===== PROVIDED MATERIAL

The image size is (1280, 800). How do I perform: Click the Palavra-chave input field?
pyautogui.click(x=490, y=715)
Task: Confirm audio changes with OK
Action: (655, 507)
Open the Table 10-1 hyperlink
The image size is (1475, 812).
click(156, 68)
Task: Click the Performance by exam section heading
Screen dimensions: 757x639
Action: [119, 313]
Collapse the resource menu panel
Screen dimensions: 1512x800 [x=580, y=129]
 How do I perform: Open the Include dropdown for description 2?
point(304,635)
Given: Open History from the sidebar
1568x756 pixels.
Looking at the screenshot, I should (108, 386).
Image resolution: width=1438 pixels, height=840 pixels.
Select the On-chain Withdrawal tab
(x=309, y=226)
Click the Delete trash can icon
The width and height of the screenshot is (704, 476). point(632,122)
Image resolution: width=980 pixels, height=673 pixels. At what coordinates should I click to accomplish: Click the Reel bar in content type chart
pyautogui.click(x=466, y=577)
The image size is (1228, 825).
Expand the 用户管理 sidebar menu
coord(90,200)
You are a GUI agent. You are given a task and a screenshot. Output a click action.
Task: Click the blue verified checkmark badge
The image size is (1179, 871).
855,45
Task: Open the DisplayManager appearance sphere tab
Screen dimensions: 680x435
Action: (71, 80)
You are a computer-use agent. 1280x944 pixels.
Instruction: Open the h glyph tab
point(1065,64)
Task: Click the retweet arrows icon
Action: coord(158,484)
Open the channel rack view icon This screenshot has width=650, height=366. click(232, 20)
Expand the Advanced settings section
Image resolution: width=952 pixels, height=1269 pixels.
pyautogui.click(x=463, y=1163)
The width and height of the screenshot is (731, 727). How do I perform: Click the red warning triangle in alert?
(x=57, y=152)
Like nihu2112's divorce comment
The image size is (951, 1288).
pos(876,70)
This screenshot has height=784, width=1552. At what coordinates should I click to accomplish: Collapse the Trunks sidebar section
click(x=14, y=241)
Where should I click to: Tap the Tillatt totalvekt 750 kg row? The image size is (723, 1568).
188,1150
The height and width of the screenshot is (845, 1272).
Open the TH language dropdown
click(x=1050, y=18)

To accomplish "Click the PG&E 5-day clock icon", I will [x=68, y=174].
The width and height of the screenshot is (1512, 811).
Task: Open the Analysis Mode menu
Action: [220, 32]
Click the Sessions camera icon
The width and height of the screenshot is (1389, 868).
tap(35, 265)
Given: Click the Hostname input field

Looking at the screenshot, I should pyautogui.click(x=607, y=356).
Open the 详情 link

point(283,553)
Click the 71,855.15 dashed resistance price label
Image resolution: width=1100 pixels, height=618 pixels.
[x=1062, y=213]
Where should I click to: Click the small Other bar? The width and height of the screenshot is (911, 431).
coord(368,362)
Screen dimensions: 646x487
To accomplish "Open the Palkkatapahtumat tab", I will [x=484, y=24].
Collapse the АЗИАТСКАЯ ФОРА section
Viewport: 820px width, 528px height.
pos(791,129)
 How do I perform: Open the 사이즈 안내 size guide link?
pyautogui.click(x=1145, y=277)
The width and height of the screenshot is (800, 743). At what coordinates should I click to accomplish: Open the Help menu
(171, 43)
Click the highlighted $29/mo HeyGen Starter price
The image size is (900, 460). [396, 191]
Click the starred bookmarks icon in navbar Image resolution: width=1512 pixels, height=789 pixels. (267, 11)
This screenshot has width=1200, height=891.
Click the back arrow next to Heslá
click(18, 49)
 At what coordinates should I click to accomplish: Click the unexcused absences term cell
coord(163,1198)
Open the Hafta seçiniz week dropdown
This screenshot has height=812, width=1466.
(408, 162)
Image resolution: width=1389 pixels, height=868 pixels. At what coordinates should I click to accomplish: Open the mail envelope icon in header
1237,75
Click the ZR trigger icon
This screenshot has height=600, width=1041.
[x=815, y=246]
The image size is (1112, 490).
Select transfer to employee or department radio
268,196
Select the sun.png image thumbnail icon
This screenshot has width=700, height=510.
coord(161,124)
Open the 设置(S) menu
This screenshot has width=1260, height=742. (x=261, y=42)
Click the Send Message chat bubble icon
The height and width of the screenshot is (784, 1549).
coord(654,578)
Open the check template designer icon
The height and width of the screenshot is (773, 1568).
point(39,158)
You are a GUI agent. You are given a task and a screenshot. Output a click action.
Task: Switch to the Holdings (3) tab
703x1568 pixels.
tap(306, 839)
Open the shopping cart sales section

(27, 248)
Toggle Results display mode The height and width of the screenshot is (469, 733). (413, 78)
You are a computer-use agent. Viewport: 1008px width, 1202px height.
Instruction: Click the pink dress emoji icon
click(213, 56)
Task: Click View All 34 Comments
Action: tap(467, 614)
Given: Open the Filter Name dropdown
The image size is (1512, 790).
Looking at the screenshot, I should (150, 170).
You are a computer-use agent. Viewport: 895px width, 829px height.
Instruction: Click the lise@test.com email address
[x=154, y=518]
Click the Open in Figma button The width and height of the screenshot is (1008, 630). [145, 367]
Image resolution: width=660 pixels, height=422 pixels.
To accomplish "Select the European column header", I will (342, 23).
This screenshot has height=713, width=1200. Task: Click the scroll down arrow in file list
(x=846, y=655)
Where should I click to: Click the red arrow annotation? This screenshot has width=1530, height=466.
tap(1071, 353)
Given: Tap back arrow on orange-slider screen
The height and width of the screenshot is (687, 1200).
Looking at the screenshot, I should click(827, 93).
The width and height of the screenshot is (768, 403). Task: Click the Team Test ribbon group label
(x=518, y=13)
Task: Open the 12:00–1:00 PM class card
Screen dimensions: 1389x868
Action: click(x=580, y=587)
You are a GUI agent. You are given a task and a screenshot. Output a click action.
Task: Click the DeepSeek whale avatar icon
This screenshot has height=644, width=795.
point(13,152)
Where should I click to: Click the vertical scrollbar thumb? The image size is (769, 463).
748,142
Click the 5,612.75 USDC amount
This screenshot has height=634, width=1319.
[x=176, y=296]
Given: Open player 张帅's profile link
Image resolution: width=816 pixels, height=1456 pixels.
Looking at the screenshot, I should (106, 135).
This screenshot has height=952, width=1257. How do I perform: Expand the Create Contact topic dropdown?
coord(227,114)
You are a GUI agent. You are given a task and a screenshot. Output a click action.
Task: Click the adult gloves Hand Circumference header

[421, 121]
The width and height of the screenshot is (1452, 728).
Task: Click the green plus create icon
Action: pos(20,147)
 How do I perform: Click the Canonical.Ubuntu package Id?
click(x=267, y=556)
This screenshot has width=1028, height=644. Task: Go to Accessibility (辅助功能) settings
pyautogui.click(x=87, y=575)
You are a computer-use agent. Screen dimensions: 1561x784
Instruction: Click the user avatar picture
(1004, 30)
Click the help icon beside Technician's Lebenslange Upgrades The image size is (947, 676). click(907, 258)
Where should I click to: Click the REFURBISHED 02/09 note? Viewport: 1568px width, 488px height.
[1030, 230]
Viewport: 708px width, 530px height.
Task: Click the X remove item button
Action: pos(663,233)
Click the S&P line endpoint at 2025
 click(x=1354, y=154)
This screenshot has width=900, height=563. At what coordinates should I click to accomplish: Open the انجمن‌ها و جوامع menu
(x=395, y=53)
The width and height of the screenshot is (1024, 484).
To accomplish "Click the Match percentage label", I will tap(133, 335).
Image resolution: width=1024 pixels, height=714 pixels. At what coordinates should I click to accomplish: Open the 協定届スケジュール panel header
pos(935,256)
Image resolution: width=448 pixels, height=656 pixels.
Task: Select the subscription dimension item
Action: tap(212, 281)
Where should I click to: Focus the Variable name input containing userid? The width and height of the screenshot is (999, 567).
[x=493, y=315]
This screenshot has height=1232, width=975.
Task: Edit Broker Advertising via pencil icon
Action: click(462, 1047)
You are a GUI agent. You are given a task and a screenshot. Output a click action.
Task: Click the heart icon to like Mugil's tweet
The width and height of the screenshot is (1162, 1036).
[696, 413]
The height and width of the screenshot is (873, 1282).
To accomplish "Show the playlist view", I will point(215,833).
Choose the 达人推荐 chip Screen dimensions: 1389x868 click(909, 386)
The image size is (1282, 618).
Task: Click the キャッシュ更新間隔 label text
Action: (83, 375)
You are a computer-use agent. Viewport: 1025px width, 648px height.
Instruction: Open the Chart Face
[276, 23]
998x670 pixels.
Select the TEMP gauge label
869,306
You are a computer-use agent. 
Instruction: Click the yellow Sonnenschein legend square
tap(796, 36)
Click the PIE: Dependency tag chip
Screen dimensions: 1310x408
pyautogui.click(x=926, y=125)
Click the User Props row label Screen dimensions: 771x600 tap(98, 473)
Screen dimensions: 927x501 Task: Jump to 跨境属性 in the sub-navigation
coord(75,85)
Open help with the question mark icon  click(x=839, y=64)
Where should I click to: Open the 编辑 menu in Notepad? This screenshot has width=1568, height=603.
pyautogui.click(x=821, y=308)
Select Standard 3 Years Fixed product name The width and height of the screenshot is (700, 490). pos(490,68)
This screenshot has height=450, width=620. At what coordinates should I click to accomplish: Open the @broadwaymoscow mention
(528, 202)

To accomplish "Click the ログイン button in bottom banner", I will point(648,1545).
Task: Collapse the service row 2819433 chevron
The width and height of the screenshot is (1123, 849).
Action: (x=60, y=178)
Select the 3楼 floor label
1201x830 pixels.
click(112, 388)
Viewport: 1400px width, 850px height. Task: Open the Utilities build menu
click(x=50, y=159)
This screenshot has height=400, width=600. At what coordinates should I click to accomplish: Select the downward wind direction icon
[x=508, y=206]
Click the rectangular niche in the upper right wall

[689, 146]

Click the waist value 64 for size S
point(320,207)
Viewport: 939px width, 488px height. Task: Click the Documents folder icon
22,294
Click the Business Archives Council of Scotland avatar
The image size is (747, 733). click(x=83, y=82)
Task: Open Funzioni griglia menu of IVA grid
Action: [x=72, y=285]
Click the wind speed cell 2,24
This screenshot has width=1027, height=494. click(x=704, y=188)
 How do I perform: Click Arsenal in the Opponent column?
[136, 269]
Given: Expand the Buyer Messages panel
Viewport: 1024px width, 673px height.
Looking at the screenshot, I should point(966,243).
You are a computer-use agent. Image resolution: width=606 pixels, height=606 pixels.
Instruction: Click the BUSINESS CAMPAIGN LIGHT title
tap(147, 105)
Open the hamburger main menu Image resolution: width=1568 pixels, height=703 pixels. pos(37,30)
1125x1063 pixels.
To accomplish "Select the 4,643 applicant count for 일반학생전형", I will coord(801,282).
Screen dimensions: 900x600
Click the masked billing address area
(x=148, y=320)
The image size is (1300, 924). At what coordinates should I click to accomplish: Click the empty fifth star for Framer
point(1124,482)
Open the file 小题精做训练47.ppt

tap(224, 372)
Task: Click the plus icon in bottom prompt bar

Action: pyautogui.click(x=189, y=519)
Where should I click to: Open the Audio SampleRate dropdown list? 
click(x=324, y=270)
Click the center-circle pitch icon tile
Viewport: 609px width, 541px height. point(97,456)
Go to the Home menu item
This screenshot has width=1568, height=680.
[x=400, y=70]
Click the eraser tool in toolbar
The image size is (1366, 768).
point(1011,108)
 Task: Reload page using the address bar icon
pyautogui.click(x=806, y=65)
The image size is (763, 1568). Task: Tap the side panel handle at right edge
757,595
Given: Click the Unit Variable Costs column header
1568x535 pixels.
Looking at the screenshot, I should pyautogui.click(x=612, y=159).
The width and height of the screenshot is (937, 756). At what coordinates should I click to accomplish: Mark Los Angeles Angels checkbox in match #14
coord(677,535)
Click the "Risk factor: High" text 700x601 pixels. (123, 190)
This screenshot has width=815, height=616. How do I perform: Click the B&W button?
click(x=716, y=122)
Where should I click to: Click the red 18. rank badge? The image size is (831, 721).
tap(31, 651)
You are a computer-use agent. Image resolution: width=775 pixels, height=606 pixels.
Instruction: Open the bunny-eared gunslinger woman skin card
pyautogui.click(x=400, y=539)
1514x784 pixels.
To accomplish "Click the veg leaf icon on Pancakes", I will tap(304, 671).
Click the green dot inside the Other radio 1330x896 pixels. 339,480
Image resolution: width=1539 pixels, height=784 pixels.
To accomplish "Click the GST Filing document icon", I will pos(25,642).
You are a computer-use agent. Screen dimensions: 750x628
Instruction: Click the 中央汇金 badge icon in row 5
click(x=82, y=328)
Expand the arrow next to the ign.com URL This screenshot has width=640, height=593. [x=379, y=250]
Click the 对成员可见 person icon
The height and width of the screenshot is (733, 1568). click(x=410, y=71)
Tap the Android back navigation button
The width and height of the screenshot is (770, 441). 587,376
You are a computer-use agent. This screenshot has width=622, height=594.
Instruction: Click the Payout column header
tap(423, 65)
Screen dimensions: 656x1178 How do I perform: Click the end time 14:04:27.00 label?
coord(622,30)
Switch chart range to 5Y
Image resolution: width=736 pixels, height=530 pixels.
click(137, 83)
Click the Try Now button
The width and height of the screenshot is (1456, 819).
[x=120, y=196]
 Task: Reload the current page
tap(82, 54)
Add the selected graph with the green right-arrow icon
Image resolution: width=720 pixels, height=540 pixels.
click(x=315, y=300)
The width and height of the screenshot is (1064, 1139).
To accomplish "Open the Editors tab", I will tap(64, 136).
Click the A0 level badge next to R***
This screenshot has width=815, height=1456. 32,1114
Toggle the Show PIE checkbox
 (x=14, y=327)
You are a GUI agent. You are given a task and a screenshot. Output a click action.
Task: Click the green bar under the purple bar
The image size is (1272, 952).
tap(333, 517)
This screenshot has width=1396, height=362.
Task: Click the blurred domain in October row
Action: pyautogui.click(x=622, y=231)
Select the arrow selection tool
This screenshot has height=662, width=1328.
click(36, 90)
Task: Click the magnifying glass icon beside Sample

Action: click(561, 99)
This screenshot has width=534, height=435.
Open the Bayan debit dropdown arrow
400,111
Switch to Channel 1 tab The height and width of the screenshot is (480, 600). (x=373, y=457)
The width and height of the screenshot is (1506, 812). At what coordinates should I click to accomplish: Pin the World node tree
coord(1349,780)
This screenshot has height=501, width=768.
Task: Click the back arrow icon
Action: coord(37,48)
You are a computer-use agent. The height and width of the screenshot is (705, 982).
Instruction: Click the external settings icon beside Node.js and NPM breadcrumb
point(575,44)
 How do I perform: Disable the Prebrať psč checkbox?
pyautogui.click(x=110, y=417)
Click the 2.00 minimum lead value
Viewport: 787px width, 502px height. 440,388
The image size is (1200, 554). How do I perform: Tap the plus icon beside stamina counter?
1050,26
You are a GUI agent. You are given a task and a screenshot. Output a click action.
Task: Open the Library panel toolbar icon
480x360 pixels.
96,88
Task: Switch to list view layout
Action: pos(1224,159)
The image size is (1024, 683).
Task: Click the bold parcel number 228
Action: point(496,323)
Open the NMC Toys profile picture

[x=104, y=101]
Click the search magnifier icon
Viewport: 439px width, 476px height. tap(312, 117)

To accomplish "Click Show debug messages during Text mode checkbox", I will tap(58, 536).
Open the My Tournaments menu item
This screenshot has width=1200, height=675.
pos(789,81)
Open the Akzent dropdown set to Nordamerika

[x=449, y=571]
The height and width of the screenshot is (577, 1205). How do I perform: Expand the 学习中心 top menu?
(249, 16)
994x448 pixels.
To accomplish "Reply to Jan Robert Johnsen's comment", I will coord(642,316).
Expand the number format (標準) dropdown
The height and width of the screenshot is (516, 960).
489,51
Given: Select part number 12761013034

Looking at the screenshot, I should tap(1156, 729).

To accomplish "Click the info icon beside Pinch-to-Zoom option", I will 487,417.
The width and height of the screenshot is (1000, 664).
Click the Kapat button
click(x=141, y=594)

==========

■ **ACTIVITY**
Identify every line above with the string "computer" in it. Copy those lines.

■ **RESPONSE BELOW**
You are a computer-use agent. 1280x944 pixels.
You are a computer-use agent. Viewport: 1008px width, 1202px height.
You are a computer-use agent. Viewport: 895px width, 829px height.
You are a computer-use agent. Screen dimensions: 1561x784
You are a computer-use agent. Viewport: 1025px width, 648px height.
You are a computer-use agent. 
You are a computer-use agent. Image resolution: width=606 pixels, height=606 pixels.
You are a computer-use agent. Image resolution: width=775 pixels, height=606 pixels.
You are a computer-use agent. Screen dimensions: 750x628
You are a computer-use agent. This screenshot has width=622, height=594.
You are a computer-use agent. The height and width of the screenshot is (705, 982).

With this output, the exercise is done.